PASSAGE PROVIDED ▸
===============
WPRK
- Winter Park, Florida; United States;
- Frequency: 91.5 MHz
- Branding: "Voice of Rollins College"

Programming
- Format: college radio

Ownership
- Owner: Rollins College

History
- Call sign meaning: Winter PaRK

Technical information
- Licensing authority: FCC
- Facility ID: 57473
- Class: A
- ERP: 1,300 watts
- HAAT: 32 meters (105 ft)

Links
- Public license information: Public file; LMS;
- Website: wprk.org

= WPRK =

WPRK 91.5 FM is a non-commercial college radio station located in Winter Park, Florida, United States. It is owned and operated by Rollins College. Its signal is audible in most of the Orlando metropolitan area. WPRK features programming from nearly every mainstream and non-mainstream music genre.

== History ==
WPRK began broadcasting on December 8, 1952, with a dedication address from then President-Elect Dwight D. Eisenhower. The station originally operated on 88.1 MHz with 10 watts of power but eventually moved to 91.5 MHz and increased to 1,300 watts effective radiated power.
===============
(Entries on where items appear)
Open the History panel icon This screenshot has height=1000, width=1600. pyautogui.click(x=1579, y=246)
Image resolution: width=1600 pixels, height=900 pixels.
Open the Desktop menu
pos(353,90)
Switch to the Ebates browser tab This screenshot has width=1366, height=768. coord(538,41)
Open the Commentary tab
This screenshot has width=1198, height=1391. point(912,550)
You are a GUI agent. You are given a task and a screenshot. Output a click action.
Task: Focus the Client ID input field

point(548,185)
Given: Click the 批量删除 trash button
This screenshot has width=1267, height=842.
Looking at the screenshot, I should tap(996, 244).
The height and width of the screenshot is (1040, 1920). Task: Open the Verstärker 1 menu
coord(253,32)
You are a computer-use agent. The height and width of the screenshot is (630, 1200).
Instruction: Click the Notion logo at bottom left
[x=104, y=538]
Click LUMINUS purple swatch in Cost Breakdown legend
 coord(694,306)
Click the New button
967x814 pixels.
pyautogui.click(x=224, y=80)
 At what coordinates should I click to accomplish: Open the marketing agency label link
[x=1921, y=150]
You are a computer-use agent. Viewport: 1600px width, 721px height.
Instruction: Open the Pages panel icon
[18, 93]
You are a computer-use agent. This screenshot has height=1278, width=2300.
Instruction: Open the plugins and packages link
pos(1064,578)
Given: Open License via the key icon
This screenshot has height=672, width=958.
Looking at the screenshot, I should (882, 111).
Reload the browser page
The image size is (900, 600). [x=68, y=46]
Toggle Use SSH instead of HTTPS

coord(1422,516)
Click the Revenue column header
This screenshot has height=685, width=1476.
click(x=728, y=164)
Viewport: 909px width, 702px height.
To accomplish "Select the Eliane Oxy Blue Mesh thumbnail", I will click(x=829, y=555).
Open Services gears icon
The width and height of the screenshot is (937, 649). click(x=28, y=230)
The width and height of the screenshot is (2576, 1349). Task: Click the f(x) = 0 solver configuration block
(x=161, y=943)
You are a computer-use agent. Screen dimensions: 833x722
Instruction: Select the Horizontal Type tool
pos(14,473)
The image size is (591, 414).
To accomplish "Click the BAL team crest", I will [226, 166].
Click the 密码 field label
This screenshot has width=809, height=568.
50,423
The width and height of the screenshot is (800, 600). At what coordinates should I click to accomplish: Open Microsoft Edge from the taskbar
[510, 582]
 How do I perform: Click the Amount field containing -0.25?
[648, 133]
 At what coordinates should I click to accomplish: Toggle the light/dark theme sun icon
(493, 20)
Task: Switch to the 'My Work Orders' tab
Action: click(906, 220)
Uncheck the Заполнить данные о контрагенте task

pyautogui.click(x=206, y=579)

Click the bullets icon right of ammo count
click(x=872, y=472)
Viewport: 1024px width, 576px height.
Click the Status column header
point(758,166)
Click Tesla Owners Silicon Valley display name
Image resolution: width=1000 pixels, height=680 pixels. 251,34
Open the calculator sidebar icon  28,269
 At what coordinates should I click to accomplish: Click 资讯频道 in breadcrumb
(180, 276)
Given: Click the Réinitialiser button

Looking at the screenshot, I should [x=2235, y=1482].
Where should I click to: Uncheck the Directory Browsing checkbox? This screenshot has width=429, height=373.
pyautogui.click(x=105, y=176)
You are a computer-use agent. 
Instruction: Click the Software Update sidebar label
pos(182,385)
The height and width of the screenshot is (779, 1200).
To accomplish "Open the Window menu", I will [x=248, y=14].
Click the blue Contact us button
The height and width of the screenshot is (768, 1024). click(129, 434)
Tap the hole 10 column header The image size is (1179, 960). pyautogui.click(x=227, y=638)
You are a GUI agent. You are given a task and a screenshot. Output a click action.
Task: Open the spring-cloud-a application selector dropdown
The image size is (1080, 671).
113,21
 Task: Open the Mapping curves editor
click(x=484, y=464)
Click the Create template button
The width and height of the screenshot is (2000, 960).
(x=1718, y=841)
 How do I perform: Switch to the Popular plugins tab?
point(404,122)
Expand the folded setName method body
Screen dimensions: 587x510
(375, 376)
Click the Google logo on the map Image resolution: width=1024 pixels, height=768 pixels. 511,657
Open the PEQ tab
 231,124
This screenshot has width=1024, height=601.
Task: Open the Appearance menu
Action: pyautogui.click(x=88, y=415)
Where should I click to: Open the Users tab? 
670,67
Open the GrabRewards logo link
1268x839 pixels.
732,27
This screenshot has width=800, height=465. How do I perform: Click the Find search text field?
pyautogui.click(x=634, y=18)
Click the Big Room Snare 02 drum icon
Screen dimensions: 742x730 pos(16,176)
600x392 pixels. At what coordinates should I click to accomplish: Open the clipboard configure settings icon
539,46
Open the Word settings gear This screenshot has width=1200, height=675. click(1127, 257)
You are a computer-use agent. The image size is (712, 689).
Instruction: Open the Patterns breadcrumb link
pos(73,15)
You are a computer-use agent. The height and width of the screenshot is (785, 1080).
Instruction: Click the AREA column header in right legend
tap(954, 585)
===============
DIRECTION 1 ▸ In the records, take the lines from the one with "is (785, 1080)." up to and including the last line, and swap "right legend" for "left legend". Return only those lines, with nothing else changed.
DIRECTION 2 ▸ Continue the text about the WPRK radio station from where it stops.
The text and the records have nothing to do with each other.

OUTPUT 1 ▸
You are a computer-use agent. The height and width of the screenshot is (785, 1080).
Instruction: Click the AREA column header in left legend
tap(954, 585)

OUTPUT 2 ▸
During its first decade of broadcasting WPRK operated for approximately five hours every evening, transmitting a variety of material including classical music, interview programs, quiz shows, and occasional live broadcasts of concerts and speeches occurring on campus. The hours of operation gradually expanded. By the mid-1970s WPRK was typically on the air from noon to midnight, featuring classical music during the day, a variety of student-selected radio formats at night, and live play-by-play coverage of selected Rollins soccer and basketball games.

In 1989 students were given more authority over the programming and operation of WPRK; by 1991 the station was described as "completely student-run." The amount of time allocated to classical music was reduced and the length of the broadcast day was expanded, with the station operating from 8 am to 2 am daily. Consistent 24-hour broadcasting began in the mid-1990s.

In the summer of 2000, Community Communications, owner of WMFE-FM 90.7, offered to take over the operations of WPRK in a proposed partnership which greatly interested the college. Students, listeners and other supporters formed an organization called "SaveWPRK.com" to oppose the merger and find other sources of funding for the station. On February 1, 2001, the Rollins College administration announced its decision to retain control of WPRK.

From January 17–21, 2005, the station launched its first WPRK Marathon, also known as the 110-Hour Marathon, a fundraiser in which DJ Dave Plotkin attempted to break the world record for longest consecutive on-air DJ session.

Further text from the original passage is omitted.